─── Quoted passage ───
|
First exposure to GCG and more BLAST
Prerequisites
|
Objectives
|
Starting GCG
|
Importing Sequences
|
Downloading Sequences
|
GCG and Blast
|
A Reintroduction to Blast
|
Further Exercises
|
Unix Redux
|
GCG pairwise alignment
|
Prerequisites
Objectives
Start accessing the Accelerys GCG package. Using these tools acquire
sequence information from NCBI and perform a BLAST search using the Unix
command line.
Introduction
GCG is a venerable piece of software which provided perhaps the first
comprehensive array of tools for the scientist seeking to perform
bioinformatic analyses. Even though it is showing its age, it still
provides a tremendous array of tools for the research in a unified
interface.
Starting GCG
GCG is a piece of software which runs on locus, and so before we
start experimenting with gcg, we will need to log in via
ssh. Here is what happens when I log
in:
Logging into Locus |
$ ssh abelew@locus.umiacs.umd.edu
abelew@locus.umiacs.umd.edu's password:
DCE credentials established.
Last login: Tue Oct 5 01:06:43 2004 from pcp07718798pcs.
───
Tasks to complete.
[A] In the GCG tutorial, why does the reader have to log in via ssh before experimenting with GCG? Answer in one to three sentences.
[B] Write the next part of the GCG tutorial, starting after its last line.
─── Data excerpts ───
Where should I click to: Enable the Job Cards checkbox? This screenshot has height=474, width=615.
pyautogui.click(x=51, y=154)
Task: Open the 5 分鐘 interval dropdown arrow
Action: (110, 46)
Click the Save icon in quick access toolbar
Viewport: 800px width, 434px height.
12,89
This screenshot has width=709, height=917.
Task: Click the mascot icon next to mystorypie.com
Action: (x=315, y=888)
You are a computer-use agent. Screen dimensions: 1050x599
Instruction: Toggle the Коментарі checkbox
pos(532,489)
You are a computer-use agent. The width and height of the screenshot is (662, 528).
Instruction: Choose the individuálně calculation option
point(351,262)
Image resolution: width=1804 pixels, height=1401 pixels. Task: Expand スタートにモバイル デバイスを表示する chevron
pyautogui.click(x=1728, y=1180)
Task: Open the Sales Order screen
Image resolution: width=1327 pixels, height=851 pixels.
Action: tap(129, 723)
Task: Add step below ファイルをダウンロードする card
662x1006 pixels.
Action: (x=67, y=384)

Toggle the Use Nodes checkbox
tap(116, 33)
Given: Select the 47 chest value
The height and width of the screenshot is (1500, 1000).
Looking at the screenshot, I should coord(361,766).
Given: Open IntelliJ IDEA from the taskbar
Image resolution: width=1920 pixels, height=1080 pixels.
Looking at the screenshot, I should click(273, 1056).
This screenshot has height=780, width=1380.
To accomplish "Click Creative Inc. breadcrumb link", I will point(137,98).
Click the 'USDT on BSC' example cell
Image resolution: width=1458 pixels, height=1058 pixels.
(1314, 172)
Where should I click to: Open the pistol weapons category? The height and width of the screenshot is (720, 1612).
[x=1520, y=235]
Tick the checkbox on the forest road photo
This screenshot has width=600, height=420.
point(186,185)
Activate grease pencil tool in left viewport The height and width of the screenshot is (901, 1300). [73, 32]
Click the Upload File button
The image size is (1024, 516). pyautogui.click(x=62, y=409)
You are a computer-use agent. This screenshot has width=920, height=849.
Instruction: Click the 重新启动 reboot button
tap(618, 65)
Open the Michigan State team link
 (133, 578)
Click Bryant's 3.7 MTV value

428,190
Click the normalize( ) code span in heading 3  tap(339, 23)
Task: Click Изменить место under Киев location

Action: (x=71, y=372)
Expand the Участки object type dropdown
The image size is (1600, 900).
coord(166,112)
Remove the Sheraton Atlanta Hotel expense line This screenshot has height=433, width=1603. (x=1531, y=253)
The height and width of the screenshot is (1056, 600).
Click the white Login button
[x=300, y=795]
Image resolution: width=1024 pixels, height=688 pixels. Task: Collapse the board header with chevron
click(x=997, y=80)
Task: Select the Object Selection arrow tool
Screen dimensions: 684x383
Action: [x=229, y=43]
───
Exercise responses.
[A] GCG is software that runs on locus. The reader therefore has to log in to locus via ssh before starting to experiment with it.

[B]
Sun Microsystems Inc. SunOS 5.8 Generic Patch October 2001
1:18am up 313 days, 12:06, 4 users, load average: 0.02, 0.01, 0.02
Welcome to the WISCONSIN PACKAGE
Version 10.3-UNIX
Installed on solaris
Copyright (c) 1982 - 2001, Accelrys Inc.
A wholly owned subsidiary of Pharmacopeia, Inc. All rights reserved.
Published research assisted by this software should cite:
Wisconsin Package Version 10.3, Accelrys Inc., San Diego, CA
Databases available:
GenBank Release 126.0 (10/2001)
GenPept Release 126.0 (10/2001)
EMBL (Abridged) Release 68.0 (09/2001)
PIR-Protein Release 69.0 (06/2001)
NRL_3D Release 28.0 (01/2001)
SWISS-PROT Release 36.0 (12/1998)
SP-TREMBL Release 18.0 (10/2001)
PROSITE Release 16.48 (10/2001)
Pfam Release 6.6 (08/2001)
Restriction Enzymes (REBASE) (11/2001)
Technical support see: http://www.accelrys.com/support/
Online help: % genhelp or http://www.accelrys.com/support/bio/genhelp/
$ more .login
source /opt/gcg/gcgstartup
source /opt/gcg/genetics
|
Getting sequence into GCG
Gcg uses yet another format for holding sequence information. Check the
user's manual of genhelp for how to make sequences into the gcg format.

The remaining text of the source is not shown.